The Cloud as a Recovery Strategy Option
Finally, I will come to my opinion as to whether or not I recommend the cloud as a recovery strategy option for contingencies. When reviewing it as an option, it is important to properly evaluate the pros and cons of adoption. Consider the following:
• Your cloud will be utilizing resources that other users will also be using, so it will be competing for the use of resources.
• As the demand for those resources increases, there will be delays in response time and eventually the possibility will increase that some resources may be saturated and brought to a standstill.
• In order to obtain the benefits that the cloud offers, it is extremely important to establish constant, reliable, and rapid connections.
• When evaluating cloud providers, be sure to revise security and data protection (back up, recovery, and associated services) and maintain hard copies at all times.
• Be sure that all the businesses that you interact with in the cloud protect their—and your—resources.

• Failures are part of life, so do not be overly confident.
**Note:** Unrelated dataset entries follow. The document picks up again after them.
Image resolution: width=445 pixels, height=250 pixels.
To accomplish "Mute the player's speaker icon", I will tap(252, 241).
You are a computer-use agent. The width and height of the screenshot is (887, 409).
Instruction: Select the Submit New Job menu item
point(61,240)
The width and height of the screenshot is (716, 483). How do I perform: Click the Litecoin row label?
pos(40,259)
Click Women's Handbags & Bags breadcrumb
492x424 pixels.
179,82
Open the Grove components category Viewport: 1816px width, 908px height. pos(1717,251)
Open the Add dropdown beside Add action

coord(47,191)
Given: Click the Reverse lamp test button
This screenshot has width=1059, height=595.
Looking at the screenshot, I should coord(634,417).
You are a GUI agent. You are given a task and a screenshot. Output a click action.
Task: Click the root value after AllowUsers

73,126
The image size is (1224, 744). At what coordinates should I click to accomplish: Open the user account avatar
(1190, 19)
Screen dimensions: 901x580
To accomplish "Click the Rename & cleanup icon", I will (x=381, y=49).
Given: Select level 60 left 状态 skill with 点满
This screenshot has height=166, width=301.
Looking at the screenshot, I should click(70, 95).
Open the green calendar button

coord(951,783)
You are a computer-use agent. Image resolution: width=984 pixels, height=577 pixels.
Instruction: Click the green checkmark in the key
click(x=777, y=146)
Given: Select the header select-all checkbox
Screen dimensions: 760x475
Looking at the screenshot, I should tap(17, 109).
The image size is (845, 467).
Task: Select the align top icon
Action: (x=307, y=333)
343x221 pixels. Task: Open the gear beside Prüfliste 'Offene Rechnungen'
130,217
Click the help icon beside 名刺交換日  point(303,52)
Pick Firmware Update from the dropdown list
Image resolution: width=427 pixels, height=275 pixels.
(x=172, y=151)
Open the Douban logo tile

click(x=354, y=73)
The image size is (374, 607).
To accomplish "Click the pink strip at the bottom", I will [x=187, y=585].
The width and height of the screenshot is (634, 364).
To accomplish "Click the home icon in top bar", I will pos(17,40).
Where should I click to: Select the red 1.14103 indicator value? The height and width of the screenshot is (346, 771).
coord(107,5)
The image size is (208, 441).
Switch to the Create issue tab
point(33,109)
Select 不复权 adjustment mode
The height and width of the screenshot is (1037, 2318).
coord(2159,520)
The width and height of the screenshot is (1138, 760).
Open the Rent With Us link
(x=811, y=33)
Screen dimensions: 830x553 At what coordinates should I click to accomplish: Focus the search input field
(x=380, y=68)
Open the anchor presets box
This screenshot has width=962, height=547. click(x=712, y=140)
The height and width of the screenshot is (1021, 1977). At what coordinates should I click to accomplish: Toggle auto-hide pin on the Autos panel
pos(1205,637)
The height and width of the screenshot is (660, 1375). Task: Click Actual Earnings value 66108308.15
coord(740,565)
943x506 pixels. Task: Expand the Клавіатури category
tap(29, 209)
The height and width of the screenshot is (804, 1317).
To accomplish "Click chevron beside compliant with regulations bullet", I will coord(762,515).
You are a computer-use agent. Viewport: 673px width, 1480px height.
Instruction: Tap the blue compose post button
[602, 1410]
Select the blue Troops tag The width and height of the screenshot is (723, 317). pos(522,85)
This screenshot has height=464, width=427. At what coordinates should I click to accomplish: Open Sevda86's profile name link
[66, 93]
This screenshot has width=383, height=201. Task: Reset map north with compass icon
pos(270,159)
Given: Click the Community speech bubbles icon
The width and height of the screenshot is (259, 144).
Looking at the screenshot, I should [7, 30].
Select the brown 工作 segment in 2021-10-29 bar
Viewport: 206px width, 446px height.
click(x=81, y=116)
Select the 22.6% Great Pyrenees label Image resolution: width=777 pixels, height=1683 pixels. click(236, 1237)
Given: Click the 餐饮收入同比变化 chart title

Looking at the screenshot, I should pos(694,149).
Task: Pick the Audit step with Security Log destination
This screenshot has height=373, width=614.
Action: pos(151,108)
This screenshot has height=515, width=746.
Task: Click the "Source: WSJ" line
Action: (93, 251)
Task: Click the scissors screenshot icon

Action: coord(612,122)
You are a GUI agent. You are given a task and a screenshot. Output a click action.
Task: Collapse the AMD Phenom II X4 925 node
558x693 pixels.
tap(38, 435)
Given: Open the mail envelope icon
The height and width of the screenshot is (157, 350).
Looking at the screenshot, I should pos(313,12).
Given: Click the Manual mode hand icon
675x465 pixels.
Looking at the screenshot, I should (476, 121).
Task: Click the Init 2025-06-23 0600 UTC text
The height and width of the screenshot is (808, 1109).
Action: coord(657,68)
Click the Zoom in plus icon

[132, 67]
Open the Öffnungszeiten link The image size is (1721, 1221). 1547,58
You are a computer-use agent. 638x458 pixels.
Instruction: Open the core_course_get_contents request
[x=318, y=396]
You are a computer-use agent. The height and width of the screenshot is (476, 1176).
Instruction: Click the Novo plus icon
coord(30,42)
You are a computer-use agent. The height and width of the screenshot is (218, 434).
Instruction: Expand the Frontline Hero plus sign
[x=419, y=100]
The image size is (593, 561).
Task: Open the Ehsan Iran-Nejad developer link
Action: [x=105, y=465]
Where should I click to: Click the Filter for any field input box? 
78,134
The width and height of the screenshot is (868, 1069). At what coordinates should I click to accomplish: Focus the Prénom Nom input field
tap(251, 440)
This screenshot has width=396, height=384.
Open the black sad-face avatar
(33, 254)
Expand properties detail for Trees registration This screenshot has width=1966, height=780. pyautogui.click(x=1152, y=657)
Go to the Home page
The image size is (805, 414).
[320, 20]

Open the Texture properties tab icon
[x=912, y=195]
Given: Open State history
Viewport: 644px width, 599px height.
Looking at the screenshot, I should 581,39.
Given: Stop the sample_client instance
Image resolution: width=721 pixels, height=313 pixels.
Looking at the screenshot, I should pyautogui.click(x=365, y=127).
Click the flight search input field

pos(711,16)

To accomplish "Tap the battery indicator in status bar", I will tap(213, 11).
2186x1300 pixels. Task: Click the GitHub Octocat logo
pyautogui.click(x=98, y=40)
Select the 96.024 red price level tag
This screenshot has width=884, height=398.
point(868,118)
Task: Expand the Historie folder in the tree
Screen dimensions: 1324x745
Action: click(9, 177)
Resources in the cloud are also vulnerable.
• If your DRP is considering cloud connection as a strategy in case your primary connection fails, be sure to constantly test this option.
• Evaluate your own virtual actions in a contingency scenario including: crisis management committee meetings, crisis communications, and resumption of critical functions.
• If the regulations of your industry are very strict in terms of privacy of information, data storage in the cloud is not an option.
• Do not put sensitive information about your customers in the cloud or any other information that would provide someone else with a competitive advantage if accessed.
• If your business is in the cloud, so are the hackers and data thieves.
• Single point of failure also applies to the cloud. Do a detailed analysis.
• Take into account that there is little or no legislation regarding cloud use and responsibility. If something fails, it will not be easy to take action against the responsible party.

And lastly, remember to always have a plan B ready in case of the failure of Plan A.

Bio: Manuel’s areas of expertise include Business Continuity Management, Crisis Management, Emergency Response and Crisis Communications. He has a BS in Business Administration from the Universidad Nacional Autonoma de Mexico. He is a Certified Business Continuity Professional (CBCP) and a DRI Certified International Instructor. He has been invited as a key note speaker at several international conferences and seminars and has helped Latin American companies in many different industries, including financial, manufacturing, and insurance. He is a member of the Board of Directors of ALCONT (Latin American Association of Continuity), founded in September 2010, and of the Editorial Advisory Council of the DRJ magazine in Spanish (Disaster Recovery Journal), which began operations in November 2011.